Yep, that’s the workaround I have recently used. Although, I changed the name of the method. That’s just a bit annoying, since there is seemingly (IMHO) no reason for it to be this way.
What would be the disadvantage of being explicit like this? In an Object Oriented language you could probably get away with using the same name foo in both cases, but does that make the code better? I suppose it makes it easier to write, but not easier to read and unambiguously understand what’s going on; especially if a year has gone by, or the call site is 10,000 lines apart from the definition of the global.
Now that you mentioned it, I was indeed leaning towards things I got used to in OOP. But I can also understand the Zig’s point of view. I guess that’s the matter of taste at this point.
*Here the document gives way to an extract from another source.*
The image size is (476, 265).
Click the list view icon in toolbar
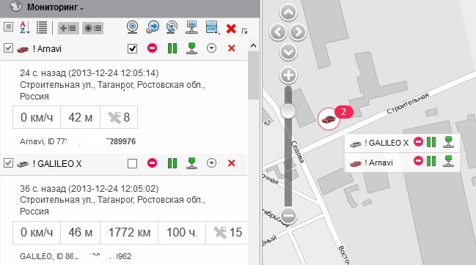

… but why use global functions in “main” (or not very “main”) file at all?
Suppose that global function is some utility/helper function. Okay, let put them
all into separate file (== namespace):
// util.zig
const std = @import("std");
pub fn doThis() void {
std.log.info("I am doing this", .{});
}
pub fn doThat() void {
std.log.info("And I am doing that", .{});
}
That’s interesting, I would have expected it to be consistent with the global stuff. This might be an oversight either in the design or the implementation. I’ll ask Andrew when I get a chance.
In a sense. That issue, #705 and #1836 are about declarations and fields having the same name at call site (going as far as proposing a special syntax for this), and this one is about (potential) ambiguity of calling declarations with the same name in a scope (e.g., in Foo’s scope above you have two foo’s).